Some time later, Carol Danvers developed a brain lesion; to help her remain healthy and mobile, Wendy Kawasaki modified one of Captain America's old Sky-Cycles and Carol hired Dakota to teach her how to fly it. Dakota also helped Captain Marvel track down the new Deathbird and supported Carol in her pursuit to identify and beat her enemy Yon-Rogg.

==Powers and abilities==
Dakota North is skilled in several forms of hand-to-hand combat and marksmanship. She speaks conversational French, Japanese and Italian, and is familiar with other, unspecified, languages. She is also proficient in driving high-end cars and motorcycles.

==Collected editions==

| Title | ISBN | Release date | Issues |
|---|---|---|---|
| Dakota North: Design for Dying | 9781302912505 | June 26, 2018 | Dakota North #1–5, Web of Spider-Man #37, Power Pack #46, Daredevil (Vol. 2) #107–110, material from Marvel Super-Heroes (Vol. 2) #3 |

==Reception==
R.A. Jones was unimpressed with Dakota North when reviewing the first issue for Amazing Heroes, calling the writing "hackneyed" and "plodding" and expressing his frustration about a female-led book being underwhelming, though he positively noted Salmons' improving art.

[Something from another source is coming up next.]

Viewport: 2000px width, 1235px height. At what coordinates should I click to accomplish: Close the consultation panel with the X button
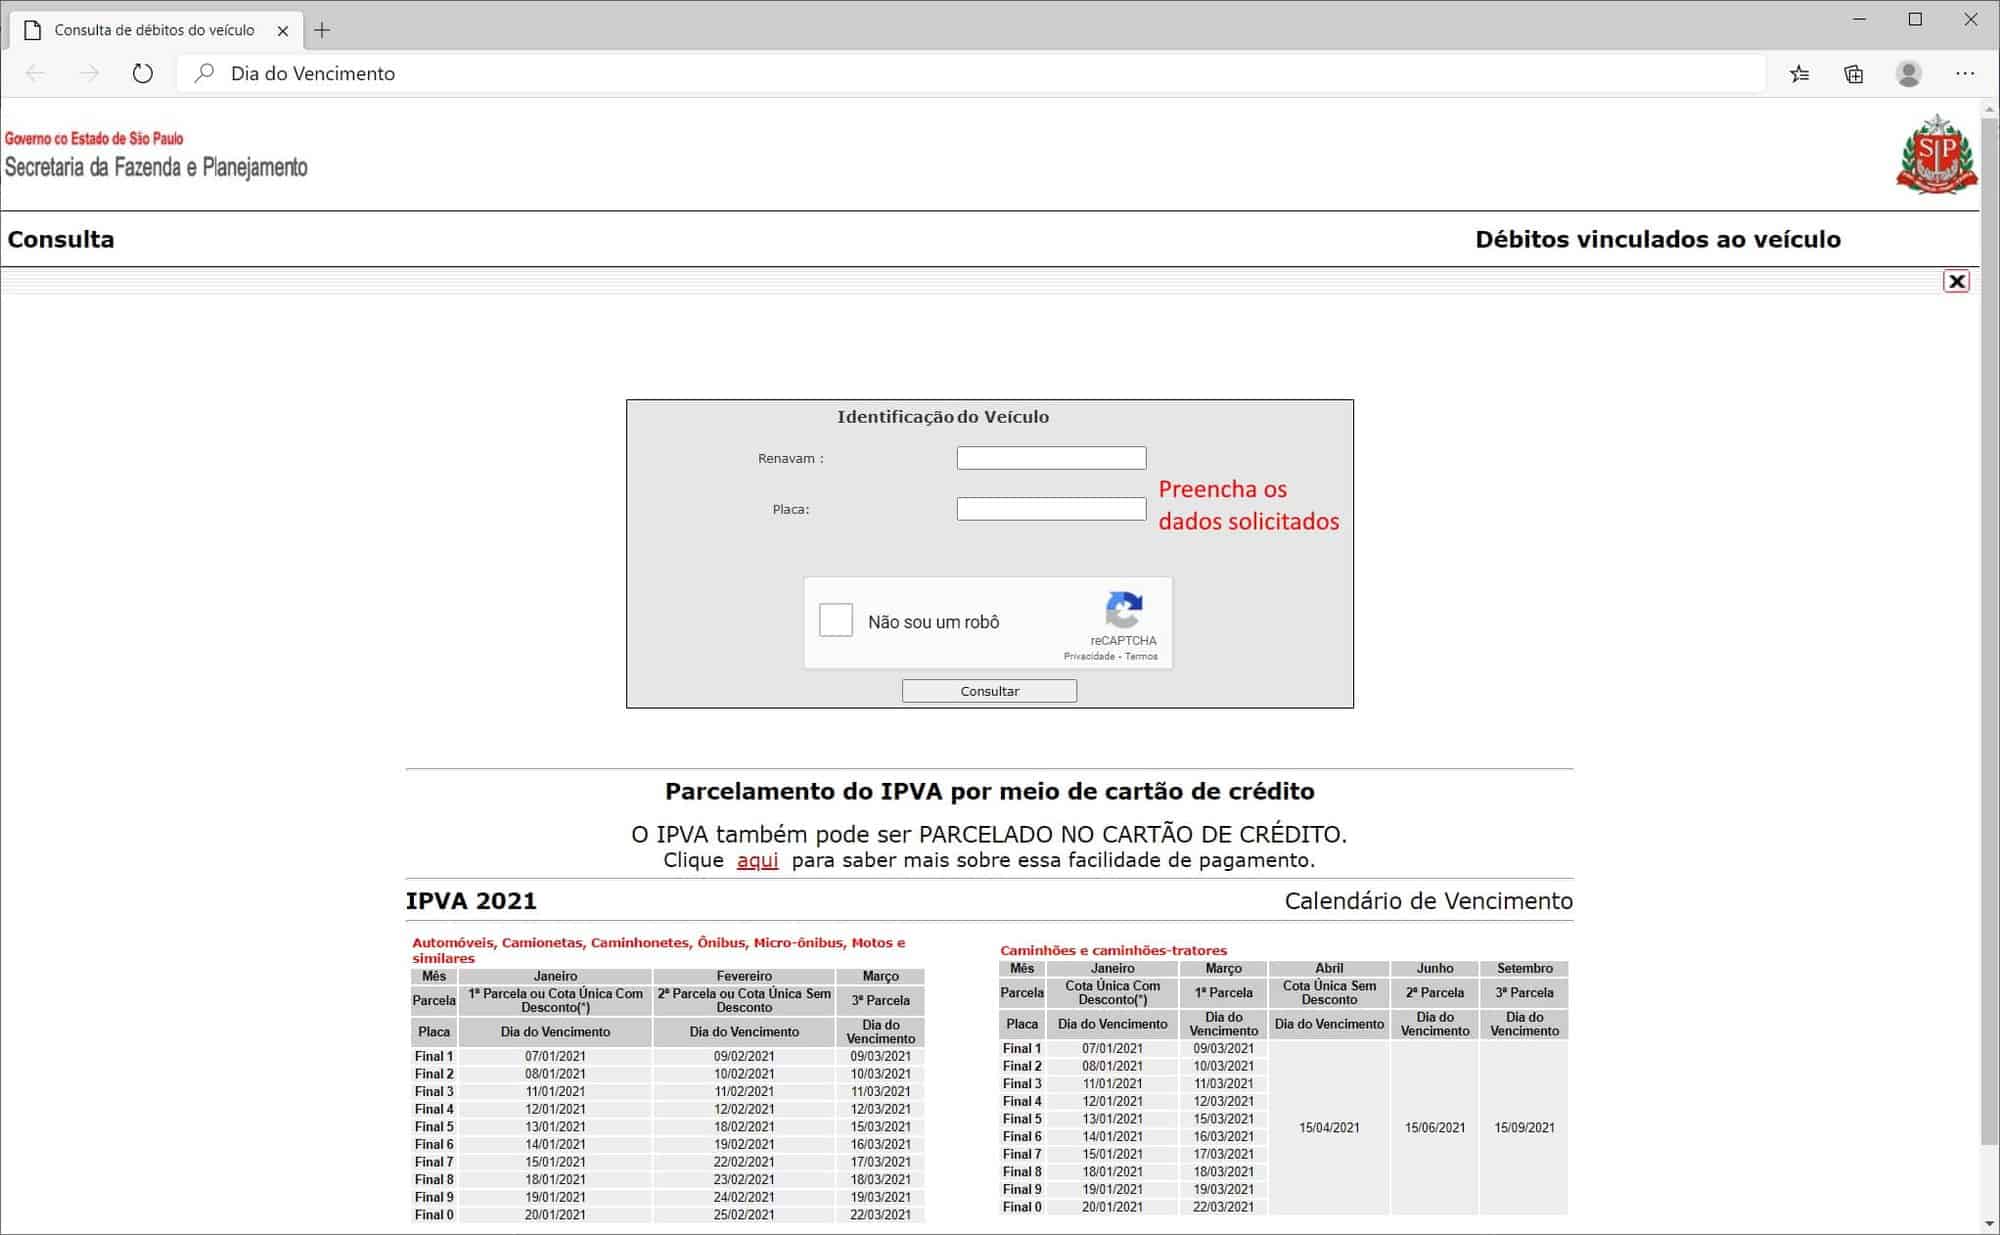(x=1958, y=281)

He also sardonically highlighted that a panel showing off North's "shapely ass" was unlikely to help the series find its hoped-for female audience.

Covering the 2018 collection Dakota North - Design for Dying, Keith Silva of The Comics Journal enthusiastically defended the series despite its flaws, stating "dogged and defiantly independent, Dakota North is a fashion-forward comic whose style never caught on."